Recherche

Saint Jean Ogilvie Jésuite écossais, martyr

Automne 1613. Capitaine Watson remet pied sur le quai de Keith, aux portes d’Edimbourg, après 22 ans d’absence. Jusqu’à ce moment il a parcouru l’Europe en long et en large: France, Belgique, Allemagne, Autriche, Bohème et Moravie. Le capitaine Watson est un homme cultivé, car il a pu étudier dans toutes les villes où il a séjourné. Maintenant il est décidé de retourner à la maison et d’y poursuivre son travail. Un travail qu’il ne pourra pas faire à la lumière du soleil.
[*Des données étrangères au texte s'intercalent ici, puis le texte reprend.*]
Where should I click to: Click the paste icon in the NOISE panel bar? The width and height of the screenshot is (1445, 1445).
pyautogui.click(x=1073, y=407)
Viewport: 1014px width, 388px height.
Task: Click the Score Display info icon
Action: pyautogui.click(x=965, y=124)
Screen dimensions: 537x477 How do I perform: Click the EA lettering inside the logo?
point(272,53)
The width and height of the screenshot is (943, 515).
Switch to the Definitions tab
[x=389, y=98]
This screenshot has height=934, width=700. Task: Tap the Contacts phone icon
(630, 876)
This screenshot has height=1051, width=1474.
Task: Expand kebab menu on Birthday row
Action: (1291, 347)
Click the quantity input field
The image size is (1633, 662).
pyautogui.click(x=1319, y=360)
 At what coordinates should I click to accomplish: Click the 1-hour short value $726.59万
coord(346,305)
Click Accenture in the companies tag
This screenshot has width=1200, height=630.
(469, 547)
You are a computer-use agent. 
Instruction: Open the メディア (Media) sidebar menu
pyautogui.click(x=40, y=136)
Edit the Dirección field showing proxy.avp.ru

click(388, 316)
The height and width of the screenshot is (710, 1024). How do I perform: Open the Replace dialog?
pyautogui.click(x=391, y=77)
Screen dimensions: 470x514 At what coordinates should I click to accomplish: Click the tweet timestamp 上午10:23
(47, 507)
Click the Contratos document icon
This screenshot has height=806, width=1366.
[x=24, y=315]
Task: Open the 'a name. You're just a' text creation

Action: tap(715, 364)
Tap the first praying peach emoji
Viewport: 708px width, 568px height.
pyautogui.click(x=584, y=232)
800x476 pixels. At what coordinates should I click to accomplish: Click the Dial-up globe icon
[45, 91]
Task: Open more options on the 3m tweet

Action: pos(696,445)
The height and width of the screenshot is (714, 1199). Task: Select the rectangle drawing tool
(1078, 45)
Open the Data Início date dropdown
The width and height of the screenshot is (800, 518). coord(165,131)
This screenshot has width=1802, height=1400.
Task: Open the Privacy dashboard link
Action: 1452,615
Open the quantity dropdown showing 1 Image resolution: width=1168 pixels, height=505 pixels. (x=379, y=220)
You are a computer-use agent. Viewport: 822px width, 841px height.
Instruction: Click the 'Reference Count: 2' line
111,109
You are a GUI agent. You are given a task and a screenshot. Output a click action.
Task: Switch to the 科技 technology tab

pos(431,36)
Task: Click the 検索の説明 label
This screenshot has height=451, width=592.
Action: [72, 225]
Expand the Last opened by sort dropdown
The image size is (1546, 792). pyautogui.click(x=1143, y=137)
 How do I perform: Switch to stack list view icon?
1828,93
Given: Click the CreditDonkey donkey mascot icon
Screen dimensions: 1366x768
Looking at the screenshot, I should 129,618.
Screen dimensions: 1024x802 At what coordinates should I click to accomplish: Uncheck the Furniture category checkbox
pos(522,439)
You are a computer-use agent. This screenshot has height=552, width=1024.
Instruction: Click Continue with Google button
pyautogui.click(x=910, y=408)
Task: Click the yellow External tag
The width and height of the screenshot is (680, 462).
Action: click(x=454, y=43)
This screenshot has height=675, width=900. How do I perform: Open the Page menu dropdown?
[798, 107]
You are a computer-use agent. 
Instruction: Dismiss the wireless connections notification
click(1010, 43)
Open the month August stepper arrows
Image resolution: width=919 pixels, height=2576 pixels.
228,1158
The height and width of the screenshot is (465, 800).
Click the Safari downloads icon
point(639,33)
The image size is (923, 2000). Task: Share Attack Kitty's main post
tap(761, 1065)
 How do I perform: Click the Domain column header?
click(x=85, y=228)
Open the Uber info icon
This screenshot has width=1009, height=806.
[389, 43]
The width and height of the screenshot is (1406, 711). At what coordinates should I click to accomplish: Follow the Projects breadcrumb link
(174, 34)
Le clandestin de l’Evangile

Car «Capitaine Watson» est en réalité Jean Ogilvie, un missionnaire jésuite en cachette, débarqué dans une terre qui lui est aussi bien mère qu’ennemie. Vingt ans avant sa naissance en 1579, l’Ecosse est devenue protestante et pour les catholiques la vie est devenue très dangereuse. Célébrer ou participer à une Messe peut comporter la perte des biens et l’exil, ceux qui récidivent paient de leur vie. Jean le sait bien et quoique les supérieurs l’aient destiné à Rouen, en France, pendant deux ans il écrit et supplie le Préposé Général, le Père Claude Acquaviva, de pouvoir retourner chez ses compatriotes. En raison de son insistance et de sa ténacité le clandestin de l’Evangile commence sa nouvelle mission le 11 novembre 1613.

Amour et trahison

Le quotidien du père Jean est un défi continuel au système. Il célèbre la Messe avant l’aube avec peu de personnes dignes de confiance, puis il visite les malades, les détenus, rencontre les nouveaux convertis et même les «hérétiques», ces protestants qui songent revenir au catholicisme. Parfois il passe la nuit chez certains d’entre eux et a l’habitude de réciter le bréviaire dans la chambre où il est logé. «Quelqu’un qui m’avait espionné et entendu murmurer à voix basse, à la lumière d’une bougie, disait que j’étais un magicien», écrit-il dans ses mémoires. Et c’est justement un «hérétique» qui l’a trahi, Adam Boyd, gentilhomme de Glasgow, ville où le jésuite se rend en octobre 1614. Boyd feint de vouloir se réconcilier avec l’Eglise, au contraire il signale la présence du père Jean à l’archevêque anticatholique de la ville, qui l fait arrêter.

Foi d’acier

Ce qui suit rappelle la nuit de Jésus entre le Jeudi et le Vendredi Saint. Une nuit qui pour le père Jean dure entre mois. Procès entrecoupés de tortures, constamment enchainé avec des jambières de fer qui le torturent, insulté et giflé même par l’archevêque, père Jean ne cède pas d’un millimètre voire il réfute point par point toutes les accusations. Pleuvent également sur lui les insultes des familles de certains catholiques, emprisonnés grâce à une liste de noms retrouvés dans les papiers confisqués au père jésuite. Lui au contraire ne trahit personne, il est même souvent cinglant et ironique avec qui veut le faire plier. Et quand la menace de la mort se fait concrète il dit: «Je sauverais, si je le pouvais, ma vie mais en ne reniant jamais Dieu: ne pouvant pas concilier les deux choses, je sacrifierais le bien mineur pour gagner le plus grand»

Jusqu’au dernier moment

Comme la violence ne réussit pas à le briser, on tente de le séduire. On lui propose de riches prébendes et la main de la fille de l’archevêque. Tout coule sur le dos du jésuite, qui refuse l’apostasie tout comme il refuse de désavouer la suprématie spirituelle du Pape sur celle du roi, qui affirmait gouverner par droit divin. A ce point Jacques I Stuart intervient dans le procès, en ordonnant la pendaison de Ogilvie s’il s’obstine à camper sur ses positions. La condamnation est formalisée le matin du 10 mars 1615 et exécutée l’après-midi. Jusqu’au dernier moment même sous la torture, rapporte la chronique officielle du procès, père Jean engage la bataille contre qui le diffame en l’accusant de lèse-majesté. «Quant au roi, s’exclame-t-il, je donnerais volontiers ma vie pour lui; sachez aussi que moi et un ami Ecossais nous avons fait à l’étranger en faveur du roi des choses très importantes que vous avec tous vos ministres ne parviendrez jamais en faire autant. Je meurs donc, oui, mais seulement pour ma foi». Sa dépouille est enterrée ensemble avec celles d’autres condamnés mais on l’a perdue de vue pour toujours. En 1976 Paul VI le proclame Saint.